Dataset entries

▽

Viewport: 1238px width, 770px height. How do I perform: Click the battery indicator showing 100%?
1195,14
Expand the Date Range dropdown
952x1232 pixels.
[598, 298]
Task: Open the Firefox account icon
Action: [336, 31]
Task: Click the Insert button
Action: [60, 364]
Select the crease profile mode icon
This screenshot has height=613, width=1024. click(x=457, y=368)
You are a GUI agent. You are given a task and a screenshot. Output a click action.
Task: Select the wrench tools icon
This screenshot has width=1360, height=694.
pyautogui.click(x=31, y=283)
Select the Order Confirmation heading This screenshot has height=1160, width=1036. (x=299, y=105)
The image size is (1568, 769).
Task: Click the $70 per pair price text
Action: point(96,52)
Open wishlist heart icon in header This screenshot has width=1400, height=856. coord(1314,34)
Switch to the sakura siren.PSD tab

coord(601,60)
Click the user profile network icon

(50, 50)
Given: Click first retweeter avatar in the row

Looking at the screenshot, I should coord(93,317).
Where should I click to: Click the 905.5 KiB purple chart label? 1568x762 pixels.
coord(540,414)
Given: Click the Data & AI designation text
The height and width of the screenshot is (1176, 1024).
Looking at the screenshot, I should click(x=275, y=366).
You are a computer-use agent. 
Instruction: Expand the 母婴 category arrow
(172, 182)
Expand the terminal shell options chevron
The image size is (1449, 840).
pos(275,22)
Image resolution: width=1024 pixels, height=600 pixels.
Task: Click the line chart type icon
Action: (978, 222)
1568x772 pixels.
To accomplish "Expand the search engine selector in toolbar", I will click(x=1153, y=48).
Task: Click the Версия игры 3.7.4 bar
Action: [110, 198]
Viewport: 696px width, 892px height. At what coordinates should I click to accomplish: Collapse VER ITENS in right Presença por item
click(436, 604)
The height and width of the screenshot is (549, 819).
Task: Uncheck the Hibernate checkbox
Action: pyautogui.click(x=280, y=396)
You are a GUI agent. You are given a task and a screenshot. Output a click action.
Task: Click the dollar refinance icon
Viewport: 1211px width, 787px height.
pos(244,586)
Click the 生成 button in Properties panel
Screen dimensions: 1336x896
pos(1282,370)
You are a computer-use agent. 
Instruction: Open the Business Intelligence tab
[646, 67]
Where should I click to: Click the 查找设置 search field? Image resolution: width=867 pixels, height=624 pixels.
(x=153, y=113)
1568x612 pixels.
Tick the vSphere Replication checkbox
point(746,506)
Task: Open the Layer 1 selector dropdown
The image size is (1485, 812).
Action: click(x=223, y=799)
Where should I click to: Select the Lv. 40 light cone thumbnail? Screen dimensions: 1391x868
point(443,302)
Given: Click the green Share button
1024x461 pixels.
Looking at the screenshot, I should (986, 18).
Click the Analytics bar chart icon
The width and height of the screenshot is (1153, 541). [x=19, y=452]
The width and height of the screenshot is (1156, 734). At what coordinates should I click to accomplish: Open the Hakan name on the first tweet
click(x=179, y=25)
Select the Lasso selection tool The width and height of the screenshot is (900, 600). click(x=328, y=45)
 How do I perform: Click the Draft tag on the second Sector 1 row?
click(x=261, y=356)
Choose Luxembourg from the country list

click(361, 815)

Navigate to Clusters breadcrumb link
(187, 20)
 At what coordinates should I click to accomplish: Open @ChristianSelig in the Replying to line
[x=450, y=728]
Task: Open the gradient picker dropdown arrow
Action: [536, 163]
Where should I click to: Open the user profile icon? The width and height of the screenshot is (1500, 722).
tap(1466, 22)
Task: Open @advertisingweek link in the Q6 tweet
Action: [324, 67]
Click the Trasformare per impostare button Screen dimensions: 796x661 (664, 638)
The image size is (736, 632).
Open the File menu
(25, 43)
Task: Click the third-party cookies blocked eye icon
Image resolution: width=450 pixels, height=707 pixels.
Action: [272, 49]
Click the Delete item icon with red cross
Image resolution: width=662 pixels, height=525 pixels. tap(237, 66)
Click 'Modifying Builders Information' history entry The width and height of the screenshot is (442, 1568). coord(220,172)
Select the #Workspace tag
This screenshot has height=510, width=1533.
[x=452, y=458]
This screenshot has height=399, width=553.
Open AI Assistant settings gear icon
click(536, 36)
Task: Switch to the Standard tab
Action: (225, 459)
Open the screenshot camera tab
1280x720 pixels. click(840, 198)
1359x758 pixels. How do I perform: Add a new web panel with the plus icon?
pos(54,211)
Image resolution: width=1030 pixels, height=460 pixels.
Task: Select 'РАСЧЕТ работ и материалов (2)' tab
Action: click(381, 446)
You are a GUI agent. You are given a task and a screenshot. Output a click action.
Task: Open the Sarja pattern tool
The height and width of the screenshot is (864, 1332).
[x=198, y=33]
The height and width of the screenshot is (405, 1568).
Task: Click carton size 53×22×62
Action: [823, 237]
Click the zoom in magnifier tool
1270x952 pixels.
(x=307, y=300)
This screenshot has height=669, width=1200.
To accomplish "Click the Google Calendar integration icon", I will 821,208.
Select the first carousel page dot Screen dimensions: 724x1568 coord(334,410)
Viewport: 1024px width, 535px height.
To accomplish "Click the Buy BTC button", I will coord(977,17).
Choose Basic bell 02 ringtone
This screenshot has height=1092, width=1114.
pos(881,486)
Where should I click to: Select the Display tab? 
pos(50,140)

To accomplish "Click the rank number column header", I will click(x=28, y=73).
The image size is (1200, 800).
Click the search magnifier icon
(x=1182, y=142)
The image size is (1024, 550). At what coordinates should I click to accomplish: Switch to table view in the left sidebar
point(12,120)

△

#### PROBLEM TO SOLVE:
Could you transcribe all of the entries exactly, leaving nothing out?

#### RESULT FOR THIS EXERCISE:
Viewport: 1238px width, 770px height. How do I perform: Click the battery indicator showing 100%?
1195,14
Expand the Date Range dropdown
952x1232 pixels.
[598, 298]
Task: Open the Firefox account icon
Action: [336, 31]
Task: Click the Insert button
Action: [60, 364]
Select the crease profile mode icon
This screenshot has height=613, width=1024. click(x=457, y=368)
You are a GUI agent. You are given a task and a screenshot. Output a click action.
Task: Select the wrench tools icon
This screenshot has width=1360, height=694.
pyautogui.click(x=31, y=283)
Select the Order Confirmation heading This screenshot has height=1160, width=1036. (x=299, y=105)
The image size is (1568, 769).
Task: Click the $70 per pair price text
Action: point(96,52)
Open wishlist heart icon in header This screenshot has width=1400, height=856. coord(1314,34)
Switch to the sakura siren.PSD tab

coord(601,60)
Click the user profile network icon

(50, 50)
Given: Click first retweeter avatar in the row

Looking at the screenshot, I should coord(93,317).
Where should I click to: Click the 905.5 KiB purple chart label? 1568x762 pixels.
coord(540,414)
Given: Click the Data & AI designation text
The height and width of the screenshot is (1176, 1024).
Looking at the screenshot, I should click(x=275, y=366).
You are a computer-use agent. 
Instruction: Expand the 母婴 category arrow
(172, 182)
Expand the terminal shell options chevron
The image size is (1449, 840).
pos(275,22)
Image resolution: width=1024 pixels, height=600 pixels.
Task: Click the line chart type icon
Action: (978, 222)
1568x772 pixels.
To accomplish "Expand the search engine selector in toolbar", I will click(x=1153, y=48).
Task: Click the Версия игры 3.7.4 bar
Action: [110, 198]
Viewport: 696px width, 892px height. At what coordinates should I click to accomplish: Collapse VER ITENS in right Presença por item
click(436, 604)
The height and width of the screenshot is (549, 819).
Task: Uncheck the Hibernate checkbox
Action: pyautogui.click(x=280, y=396)
You are a GUI agent. You are given a task and a screenshot. Output a click action.
Task: Click the dollar refinance icon
Viewport: 1211px width, 787px height.
pos(244,586)
Click the 生成 button in Properties panel
Screen dimensions: 1336x896
pos(1282,370)
You are a computer-use agent. 
Instruction: Open the Business Intelligence tab
[646, 67]
Where should I click to: Click the 查找设置 search field? Image resolution: width=867 pixels, height=624 pixels.
(x=153, y=113)
1568x612 pixels.
Tick the vSphere Replication checkbox
point(746,506)
Task: Open the Layer 1 selector dropdown
The image size is (1485, 812).
Action: click(x=223, y=799)
Where should I click to: Select the Lv. 40 light cone thumbnail? Screen dimensions: 1391x868
point(443,302)
Given: Click the green Share button
1024x461 pixels.
Looking at the screenshot, I should (986, 18).
Click the Analytics bar chart icon
The width and height of the screenshot is (1153, 541). [x=19, y=452]
The width and height of the screenshot is (1156, 734). At what coordinates should I click to accomplish: Open the Hakan name on the first tweet
click(x=179, y=25)
Select the Lasso selection tool The width and height of the screenshot is (900, 600). click(x=328, y=45)
 How do I perform: Click the Draft tag on the second Sector 1 row?
click(x=261, y=356)
Choose Luxembourg from the country list

click(361, 815)

Navigate to Clusters breadcrumb link
(187, 20)
 At what coordinates should I click to accomplish: Open @ChristianSelig in the Replying to line
[x=450, y=728]
Task: Open the gradient picker dropdown arrow
Action: [536, 163]
Where should I click to: Open the user profile icon? The width and height of the screenshot is (1500, 722).
tap(1466, 22)
Task: Open @advertisingweek link in the Q6 tweet
Action: [324, 67]
Click the Trasformare per impostare button Screen dimensions: 796x661 (664, 638)
The image size is (736, 632).
Open the File menu
(25, 43)
Task: Click the third-party cookies blocked eye icon
Image resolution: width=450 pixels, height=707 pixels.
Action: [272, 49]
Click the Delete item icon with red cross
Image resolution: width=662 pixels, height=525 pixels. tap(237, 66)
Click 'Modifying Builders Information' history entry The width and height of the screenshot is (442, 1568). coord(220,172)
Select the #Workspace tag
This screenshot has height=510, width=1533.
[x=452, y=458]
This screenshot has height=399, width=553.
Open AI Assistant settings gear icon
click(536, 36)
Task: Switch to the Standard tab
Action: (225, 459)
Open the screenshot camera tab
1280x720 pixels. click(840, 198)
1359x758 pixels. How do I perform: Add a new web panel with the plus icon?
pos(54,211)
Image resolution: width=1030 pixels, height=460 pixels.
Task: Select 'РАСЧЕТ работ и материалов (2)' tab
Action: click(381, 446)
You are a GUI agent. You are given a task and a screenshot. Output a click action.
Task: Open the Sarja pattern tool
The height and width of the screenshot is (864, 1332).
[x=198, y=33]
The height and width of the screenshot is (405, 1568).
Task: Click carton size 53×22×62
Action: [823, 237]
Click the zoom in magnifier tool
1270x952 pixels.
(x=307, y=300)
This screenshot has height=669, width=1200.
To accomplish "Click the Google Calendar integration icon", I will 821,208.
Select the first carousel page dot Screen dimensions: 724x1568 coord(334,410)
Viewport: 1024px width, 535px height.
To accomplish "Click the Buy BTC button", I will coord(977,17).
Choose Basic bell 02 ringtone
This screenshot has height=1092, width=1114.
pos(881,486)
Where should I click to: Select the Display tab? 
pos(50,140)

To accomplish "Click the rank number column header", I will click(x=28, y=73).
The image size is (1200, 800).
Click the search magnifier icon
(x=1182, y=142)
The image size is (1024, 550). At what coordinates should I click to accomplish: Switch to table view in the left sidebar
point(12,120)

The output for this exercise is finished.